August 24, 2010, 8:06 AM — Hewlett-Packard's $1.6 billion offer today to purchase grid-storage vendor 3Par came as a surprise to many tech industry watchers, but it's a smart move, both offensively and defensively.
HP does not have its own enterprise-class storage array; instead -- like Oracle/Sun -- it resells Hitachi Data Systems' Universal Storage Platform (USP). And it sees Dell -- which offered $1.15 billion for 3Par a week ago -- as a threat in the enterprise data center marketplace. 3Par's cloud-based storage architecture would give it a significant leg up into that space.
HP's chief strategy and technology officer, Shane Robison, argued that HP would be a better fit for Fremont, Calif.-based 3Par than Dell, since both HP and 3Par are Silicon Valley companies.

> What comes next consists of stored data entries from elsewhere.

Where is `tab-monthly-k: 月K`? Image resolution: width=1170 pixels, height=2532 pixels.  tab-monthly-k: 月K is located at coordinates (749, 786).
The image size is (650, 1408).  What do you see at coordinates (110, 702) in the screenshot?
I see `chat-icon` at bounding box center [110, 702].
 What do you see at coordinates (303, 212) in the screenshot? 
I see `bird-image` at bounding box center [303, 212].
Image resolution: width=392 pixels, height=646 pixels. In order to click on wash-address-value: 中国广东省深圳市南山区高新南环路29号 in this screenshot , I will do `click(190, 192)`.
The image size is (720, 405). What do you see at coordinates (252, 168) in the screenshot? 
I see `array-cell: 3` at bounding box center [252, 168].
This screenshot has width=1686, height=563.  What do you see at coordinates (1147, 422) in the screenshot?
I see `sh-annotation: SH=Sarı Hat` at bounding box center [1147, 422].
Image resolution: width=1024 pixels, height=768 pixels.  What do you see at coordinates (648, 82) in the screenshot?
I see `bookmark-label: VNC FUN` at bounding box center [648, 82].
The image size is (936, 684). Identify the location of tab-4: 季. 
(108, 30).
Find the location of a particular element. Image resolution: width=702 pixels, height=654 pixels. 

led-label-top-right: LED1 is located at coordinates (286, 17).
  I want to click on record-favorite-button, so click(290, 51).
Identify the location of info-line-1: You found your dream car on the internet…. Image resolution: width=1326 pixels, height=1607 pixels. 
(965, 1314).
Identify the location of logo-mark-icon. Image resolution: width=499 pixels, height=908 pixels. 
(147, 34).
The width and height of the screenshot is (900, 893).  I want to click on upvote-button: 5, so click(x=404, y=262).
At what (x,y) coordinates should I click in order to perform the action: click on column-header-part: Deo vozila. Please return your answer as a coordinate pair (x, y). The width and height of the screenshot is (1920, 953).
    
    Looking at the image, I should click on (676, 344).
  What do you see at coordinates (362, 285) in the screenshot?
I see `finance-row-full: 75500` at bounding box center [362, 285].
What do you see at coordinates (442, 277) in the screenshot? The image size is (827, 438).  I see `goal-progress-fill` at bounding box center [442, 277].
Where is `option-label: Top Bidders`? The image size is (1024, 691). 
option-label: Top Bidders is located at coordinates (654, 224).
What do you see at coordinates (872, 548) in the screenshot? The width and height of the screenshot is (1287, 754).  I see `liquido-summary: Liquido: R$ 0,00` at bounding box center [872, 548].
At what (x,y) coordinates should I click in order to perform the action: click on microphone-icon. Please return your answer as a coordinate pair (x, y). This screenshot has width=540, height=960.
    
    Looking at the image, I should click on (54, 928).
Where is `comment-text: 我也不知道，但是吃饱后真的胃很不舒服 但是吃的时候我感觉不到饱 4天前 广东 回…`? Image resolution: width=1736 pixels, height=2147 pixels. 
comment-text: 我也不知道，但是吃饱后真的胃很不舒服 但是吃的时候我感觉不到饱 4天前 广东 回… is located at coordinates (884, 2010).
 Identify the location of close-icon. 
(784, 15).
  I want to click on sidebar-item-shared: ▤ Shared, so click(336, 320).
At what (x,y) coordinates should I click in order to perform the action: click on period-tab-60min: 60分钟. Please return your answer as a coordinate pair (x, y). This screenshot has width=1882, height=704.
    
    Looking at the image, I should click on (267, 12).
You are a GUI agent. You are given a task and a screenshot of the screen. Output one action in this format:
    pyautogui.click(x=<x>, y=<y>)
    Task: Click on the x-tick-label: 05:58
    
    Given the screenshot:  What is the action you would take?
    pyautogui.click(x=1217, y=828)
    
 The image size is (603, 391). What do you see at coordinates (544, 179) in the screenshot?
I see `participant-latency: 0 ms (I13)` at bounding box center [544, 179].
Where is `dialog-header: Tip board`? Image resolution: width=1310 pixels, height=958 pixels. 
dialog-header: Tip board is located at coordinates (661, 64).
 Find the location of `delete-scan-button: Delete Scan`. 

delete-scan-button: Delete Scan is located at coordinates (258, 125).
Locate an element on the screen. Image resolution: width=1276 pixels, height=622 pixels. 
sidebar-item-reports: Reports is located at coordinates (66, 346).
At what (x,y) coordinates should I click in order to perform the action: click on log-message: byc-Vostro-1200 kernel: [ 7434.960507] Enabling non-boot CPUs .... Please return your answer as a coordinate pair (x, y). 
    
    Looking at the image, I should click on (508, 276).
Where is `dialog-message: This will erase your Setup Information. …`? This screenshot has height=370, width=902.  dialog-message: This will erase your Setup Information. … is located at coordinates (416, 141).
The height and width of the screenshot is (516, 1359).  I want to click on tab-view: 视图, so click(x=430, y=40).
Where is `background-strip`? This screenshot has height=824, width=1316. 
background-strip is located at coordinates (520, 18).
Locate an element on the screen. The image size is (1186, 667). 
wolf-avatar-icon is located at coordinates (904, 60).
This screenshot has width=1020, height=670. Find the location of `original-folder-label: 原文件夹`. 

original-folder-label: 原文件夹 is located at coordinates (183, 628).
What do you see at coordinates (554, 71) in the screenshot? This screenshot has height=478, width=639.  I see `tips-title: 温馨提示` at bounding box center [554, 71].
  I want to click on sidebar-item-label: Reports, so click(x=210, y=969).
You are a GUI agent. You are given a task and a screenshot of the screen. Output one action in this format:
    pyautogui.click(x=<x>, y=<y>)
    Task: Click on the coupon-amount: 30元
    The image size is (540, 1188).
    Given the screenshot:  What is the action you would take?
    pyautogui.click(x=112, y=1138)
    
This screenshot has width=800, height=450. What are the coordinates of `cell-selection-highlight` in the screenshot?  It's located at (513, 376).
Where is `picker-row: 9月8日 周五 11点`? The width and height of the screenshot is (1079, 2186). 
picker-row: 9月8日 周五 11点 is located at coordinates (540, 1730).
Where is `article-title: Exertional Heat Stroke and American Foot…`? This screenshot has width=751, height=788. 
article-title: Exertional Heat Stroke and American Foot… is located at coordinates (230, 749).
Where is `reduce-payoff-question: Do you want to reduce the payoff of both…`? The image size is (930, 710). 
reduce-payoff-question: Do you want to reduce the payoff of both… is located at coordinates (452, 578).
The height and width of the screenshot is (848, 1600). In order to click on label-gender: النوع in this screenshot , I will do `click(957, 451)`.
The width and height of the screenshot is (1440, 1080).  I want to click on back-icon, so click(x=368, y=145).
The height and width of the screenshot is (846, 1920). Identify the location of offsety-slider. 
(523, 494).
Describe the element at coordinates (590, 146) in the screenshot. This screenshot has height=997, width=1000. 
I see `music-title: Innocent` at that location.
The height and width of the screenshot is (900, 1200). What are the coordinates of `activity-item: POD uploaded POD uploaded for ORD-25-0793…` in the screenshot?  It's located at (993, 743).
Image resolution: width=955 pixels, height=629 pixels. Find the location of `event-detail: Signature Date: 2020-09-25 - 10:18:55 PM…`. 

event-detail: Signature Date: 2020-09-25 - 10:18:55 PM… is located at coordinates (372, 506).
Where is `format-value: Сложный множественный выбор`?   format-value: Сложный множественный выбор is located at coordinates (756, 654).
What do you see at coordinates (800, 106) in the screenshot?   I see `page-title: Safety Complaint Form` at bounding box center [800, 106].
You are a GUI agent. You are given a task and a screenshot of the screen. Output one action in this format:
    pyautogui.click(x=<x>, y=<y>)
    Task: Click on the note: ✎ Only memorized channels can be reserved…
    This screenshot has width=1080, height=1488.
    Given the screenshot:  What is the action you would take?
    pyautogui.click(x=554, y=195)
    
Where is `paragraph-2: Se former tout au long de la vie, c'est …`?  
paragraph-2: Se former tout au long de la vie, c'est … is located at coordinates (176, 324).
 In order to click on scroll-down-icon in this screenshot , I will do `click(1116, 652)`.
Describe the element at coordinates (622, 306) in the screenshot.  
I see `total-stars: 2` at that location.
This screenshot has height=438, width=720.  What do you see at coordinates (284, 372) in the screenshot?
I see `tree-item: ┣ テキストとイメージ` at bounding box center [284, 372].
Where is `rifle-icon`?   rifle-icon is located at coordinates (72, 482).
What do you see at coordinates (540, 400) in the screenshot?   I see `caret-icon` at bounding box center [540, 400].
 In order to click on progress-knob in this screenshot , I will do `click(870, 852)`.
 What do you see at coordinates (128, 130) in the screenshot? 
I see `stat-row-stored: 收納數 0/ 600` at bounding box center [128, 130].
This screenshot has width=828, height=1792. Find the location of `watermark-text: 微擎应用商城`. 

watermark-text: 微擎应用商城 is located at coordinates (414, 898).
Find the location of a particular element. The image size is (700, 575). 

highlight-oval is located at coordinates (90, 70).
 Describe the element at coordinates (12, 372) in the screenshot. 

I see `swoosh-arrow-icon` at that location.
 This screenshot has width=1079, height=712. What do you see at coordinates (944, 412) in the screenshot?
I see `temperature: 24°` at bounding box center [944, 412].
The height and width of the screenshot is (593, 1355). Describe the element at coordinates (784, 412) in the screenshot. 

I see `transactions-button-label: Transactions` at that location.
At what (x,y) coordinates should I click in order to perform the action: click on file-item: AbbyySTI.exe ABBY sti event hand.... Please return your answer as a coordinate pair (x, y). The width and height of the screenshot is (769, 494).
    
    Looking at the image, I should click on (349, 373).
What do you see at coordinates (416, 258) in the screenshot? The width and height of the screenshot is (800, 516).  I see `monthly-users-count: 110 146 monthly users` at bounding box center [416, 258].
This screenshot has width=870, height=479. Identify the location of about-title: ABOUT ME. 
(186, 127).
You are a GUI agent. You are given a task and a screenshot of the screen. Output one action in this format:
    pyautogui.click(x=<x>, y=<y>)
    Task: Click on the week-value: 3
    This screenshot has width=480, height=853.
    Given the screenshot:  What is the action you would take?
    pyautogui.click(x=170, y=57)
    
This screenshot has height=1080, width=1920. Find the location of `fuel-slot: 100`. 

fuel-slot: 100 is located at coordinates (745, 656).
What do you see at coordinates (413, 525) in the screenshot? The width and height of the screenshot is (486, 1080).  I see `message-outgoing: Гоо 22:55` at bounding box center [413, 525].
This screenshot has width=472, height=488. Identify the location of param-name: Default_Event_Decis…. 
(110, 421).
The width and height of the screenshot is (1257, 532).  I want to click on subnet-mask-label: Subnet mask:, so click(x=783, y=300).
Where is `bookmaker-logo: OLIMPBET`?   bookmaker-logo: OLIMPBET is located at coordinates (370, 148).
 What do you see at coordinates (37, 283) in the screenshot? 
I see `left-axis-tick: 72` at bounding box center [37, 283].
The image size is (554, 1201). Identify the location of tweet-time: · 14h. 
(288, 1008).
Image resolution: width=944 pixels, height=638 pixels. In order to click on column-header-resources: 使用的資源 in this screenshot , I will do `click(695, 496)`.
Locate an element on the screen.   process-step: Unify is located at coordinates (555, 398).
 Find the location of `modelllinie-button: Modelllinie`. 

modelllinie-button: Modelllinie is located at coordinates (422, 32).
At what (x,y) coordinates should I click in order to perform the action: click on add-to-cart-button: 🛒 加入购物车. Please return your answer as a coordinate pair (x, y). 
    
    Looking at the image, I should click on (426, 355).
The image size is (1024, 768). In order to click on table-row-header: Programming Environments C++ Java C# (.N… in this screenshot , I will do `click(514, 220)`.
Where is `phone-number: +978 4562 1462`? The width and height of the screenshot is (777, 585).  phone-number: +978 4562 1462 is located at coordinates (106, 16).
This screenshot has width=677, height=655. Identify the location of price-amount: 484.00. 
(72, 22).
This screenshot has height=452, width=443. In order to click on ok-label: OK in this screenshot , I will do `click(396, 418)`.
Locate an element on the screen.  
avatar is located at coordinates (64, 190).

HP had been eying 3Par for some time and had made an earlier offer for the grid-storage vendor, HP executives said, though they did not provide further details.
3Par declined comment on HP's bid. So did a Dell spokesman.
"Clearly, when you go in with a bid that's a 33.3% premium [over a rival's bid] it's a competitive bid and not based on what the company is worth," said Mark Peters, an analyst at Enterprise Strategy Group in Milford, Mass. "So it's going to end up with who blinks first. Which company wants to lose this bidding war less?"
3Par's technologies will help HP expand its offerings for building public and private cloud services, according to Dave Donatelli, HP's executive vice president and general manager of enterprise servers, storage and networking.
In addition, HP has "a unique ability" to bring 3Par's products to market. "Our reach is something other [companies] simply can't match," he said during a morning conference call.
A gut punch to EMC
Donatelli once ran EMC's Storage Division. He left EMC and moved to HP in April 2009.